The pleating of lipid domains was simulated using a CG force field to study the formation of nHDL [67]. The study was based on the hypothesis that ABCA1 creates domains that have a larger lipid density in the outer monolayer than in the inner monolayer. The transbilayer density gradient in the CG simulations was created by membrane insertion of amphipathic helices and/or excess phospholipids (ABCA1 was not simulated). Simulations resulted in the pleating of the outer monolayer and formation of membrane-attached discs stabilized by APOA1 or mimetic peptides, and vesicles in the absence of APOA1 or mimetic peptides (see Fig. 3 of Ref. [67]).

As a follow-up to the study of the 18A peptide [66], the self-assembly of DMPC nanodiscs stabilized by three dimeric 18A peptides was studied in three 2 ms-long (scaled time) CG simulations with implicit water [109]. The two copies of 18A were either directly connected (without a linker), or were linked with Pro or with Gly–Gly. The smaller particles merged by collisions to form larger particles. The sizes of the largest particles in the simulations were consistent with those obtained from the small-angle scattering models. The number of lipids in the largest particles converged after approximately 1.1 ms; hence, the time scale for the formation of full-sized peptide nanodiscs is milliseconds. The simulations converged to different total energies and these energies correlated well with the stability of the systems, as determined by static light scattering. For example, the nanodisc reconstituted by the dimer with Pro linker was the most unstable and converged to the highest energy, and the nanodisc reconstituted by the dimer without any linker was the most stable and reached the lowest energy.

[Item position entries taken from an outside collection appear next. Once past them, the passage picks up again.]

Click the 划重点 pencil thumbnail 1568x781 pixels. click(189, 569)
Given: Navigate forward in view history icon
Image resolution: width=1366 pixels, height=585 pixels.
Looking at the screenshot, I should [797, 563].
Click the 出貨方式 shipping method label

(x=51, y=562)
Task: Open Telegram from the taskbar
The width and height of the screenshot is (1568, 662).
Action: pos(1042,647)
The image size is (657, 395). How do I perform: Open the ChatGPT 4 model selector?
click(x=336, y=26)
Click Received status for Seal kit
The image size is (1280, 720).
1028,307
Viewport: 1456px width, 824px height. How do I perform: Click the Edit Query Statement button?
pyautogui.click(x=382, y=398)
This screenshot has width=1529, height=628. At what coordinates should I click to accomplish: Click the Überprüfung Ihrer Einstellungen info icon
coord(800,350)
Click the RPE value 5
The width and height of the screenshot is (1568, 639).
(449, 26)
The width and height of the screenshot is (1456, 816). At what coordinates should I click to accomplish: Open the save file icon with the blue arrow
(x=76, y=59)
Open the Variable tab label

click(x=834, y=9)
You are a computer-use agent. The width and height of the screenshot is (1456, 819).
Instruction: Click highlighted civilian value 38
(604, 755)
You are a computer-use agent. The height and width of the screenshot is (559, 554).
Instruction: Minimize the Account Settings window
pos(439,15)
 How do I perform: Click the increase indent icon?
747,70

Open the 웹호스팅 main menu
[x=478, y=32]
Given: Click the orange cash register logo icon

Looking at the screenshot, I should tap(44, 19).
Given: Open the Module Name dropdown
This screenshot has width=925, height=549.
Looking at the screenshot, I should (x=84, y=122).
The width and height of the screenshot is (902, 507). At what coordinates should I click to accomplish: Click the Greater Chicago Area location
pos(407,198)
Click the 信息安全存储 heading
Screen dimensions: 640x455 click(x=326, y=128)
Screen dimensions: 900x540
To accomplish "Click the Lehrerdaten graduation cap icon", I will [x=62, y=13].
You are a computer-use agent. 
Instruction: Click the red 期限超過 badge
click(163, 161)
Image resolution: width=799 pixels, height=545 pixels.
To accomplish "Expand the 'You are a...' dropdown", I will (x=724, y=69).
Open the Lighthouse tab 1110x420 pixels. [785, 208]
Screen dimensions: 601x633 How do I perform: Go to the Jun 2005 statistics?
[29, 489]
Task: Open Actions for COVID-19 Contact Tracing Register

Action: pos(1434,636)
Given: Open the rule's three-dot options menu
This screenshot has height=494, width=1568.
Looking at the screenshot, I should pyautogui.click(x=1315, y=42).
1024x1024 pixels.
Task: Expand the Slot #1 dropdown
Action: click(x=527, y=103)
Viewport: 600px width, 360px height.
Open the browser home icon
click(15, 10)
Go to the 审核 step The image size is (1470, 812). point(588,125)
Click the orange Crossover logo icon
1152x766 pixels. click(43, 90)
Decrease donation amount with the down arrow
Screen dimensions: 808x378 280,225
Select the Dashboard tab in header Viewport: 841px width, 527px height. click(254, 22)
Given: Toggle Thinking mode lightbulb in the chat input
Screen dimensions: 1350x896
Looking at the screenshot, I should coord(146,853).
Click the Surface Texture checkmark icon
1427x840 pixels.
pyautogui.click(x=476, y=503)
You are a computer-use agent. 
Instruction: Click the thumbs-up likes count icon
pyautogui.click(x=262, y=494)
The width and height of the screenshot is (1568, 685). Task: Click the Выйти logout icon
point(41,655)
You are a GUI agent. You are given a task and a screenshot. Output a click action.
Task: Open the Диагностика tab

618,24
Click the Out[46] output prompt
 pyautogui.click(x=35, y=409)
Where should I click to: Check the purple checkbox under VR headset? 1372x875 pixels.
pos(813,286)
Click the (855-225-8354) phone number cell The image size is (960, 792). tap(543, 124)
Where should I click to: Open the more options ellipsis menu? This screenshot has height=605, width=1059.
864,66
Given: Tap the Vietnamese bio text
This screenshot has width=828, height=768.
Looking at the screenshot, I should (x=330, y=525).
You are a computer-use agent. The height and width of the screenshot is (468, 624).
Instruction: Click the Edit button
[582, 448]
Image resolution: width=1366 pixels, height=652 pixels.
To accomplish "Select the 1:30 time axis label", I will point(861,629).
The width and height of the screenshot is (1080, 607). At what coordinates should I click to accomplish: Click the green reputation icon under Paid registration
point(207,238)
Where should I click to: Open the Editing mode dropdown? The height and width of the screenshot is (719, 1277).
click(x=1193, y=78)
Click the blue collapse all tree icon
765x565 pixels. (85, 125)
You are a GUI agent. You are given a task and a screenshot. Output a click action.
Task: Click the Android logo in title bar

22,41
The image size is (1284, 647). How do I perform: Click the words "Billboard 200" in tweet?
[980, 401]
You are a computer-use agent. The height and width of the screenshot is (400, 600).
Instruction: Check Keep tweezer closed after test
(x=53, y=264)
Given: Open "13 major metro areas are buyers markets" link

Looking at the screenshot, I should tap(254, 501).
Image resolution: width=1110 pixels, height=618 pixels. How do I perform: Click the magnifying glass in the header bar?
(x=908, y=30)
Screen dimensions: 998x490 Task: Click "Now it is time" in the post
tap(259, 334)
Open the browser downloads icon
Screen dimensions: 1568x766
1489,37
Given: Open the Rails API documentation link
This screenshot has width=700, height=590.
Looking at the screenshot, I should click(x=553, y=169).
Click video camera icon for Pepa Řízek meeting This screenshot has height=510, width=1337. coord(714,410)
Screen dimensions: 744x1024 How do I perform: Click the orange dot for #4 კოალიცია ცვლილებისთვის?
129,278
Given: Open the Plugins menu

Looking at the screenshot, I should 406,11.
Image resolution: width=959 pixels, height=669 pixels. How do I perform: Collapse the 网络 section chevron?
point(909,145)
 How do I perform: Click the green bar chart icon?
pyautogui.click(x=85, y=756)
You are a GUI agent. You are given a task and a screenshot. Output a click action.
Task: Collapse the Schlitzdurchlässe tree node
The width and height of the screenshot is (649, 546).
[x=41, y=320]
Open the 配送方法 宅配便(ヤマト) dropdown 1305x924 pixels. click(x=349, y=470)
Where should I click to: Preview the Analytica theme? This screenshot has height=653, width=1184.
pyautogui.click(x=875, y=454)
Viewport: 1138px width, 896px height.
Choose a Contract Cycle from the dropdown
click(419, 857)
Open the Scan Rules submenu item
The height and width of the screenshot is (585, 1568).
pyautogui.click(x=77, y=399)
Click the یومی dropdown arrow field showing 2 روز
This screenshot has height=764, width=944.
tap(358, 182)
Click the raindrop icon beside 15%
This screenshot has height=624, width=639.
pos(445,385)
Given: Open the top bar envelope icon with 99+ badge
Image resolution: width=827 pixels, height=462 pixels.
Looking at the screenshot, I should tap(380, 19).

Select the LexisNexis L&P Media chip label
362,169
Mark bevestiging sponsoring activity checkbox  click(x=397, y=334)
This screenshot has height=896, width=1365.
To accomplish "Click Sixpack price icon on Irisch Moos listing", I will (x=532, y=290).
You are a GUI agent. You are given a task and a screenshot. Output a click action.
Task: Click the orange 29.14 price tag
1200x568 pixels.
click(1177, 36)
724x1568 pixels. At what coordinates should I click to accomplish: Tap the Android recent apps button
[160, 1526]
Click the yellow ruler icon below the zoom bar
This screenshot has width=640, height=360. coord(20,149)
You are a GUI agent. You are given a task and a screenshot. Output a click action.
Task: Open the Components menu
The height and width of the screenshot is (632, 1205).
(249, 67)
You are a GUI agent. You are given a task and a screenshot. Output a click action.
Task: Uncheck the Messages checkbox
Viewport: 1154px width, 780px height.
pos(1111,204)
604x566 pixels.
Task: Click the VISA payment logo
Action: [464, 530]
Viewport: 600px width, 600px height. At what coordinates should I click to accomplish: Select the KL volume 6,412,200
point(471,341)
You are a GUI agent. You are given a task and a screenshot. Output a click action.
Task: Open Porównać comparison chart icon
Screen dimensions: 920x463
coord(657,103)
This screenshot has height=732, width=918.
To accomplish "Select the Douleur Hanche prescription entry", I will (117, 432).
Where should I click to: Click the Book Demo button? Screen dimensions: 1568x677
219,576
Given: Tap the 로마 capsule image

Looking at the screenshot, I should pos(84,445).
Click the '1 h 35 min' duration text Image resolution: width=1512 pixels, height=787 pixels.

CG simulations with Martini force field shed light on the encapsulation of gold nanoparticles (AuNPs) by lipid nanodiscs, composed of 3:1 DPPC and dihexanoyl-phosphatidylcholine (DHPC) [110]. The systems did not include any stabilizing MSPs or peptides. Simulations with two initial configurations, one with AuNPs close to the nanodisc surfaces and the other with AuNPs close to the edge, suggested that the particles are encapsulated predominantly from the edge, where the lipids are more disordered. The AuNPs were localized near the tails of the edge lipids forming a ring within the nanodisc. A temperature increase from 288 K to 310 K in about 1.5 μs transformed an AuNP-free nanodisc into a vesicle. In contrast, the same temperature increase over 10.5 μs of an AuNP-included nanodisc caused the AuNPs to cluster into a close-packed ring, thereby stalling the vesiculation process at a “round vase” stage.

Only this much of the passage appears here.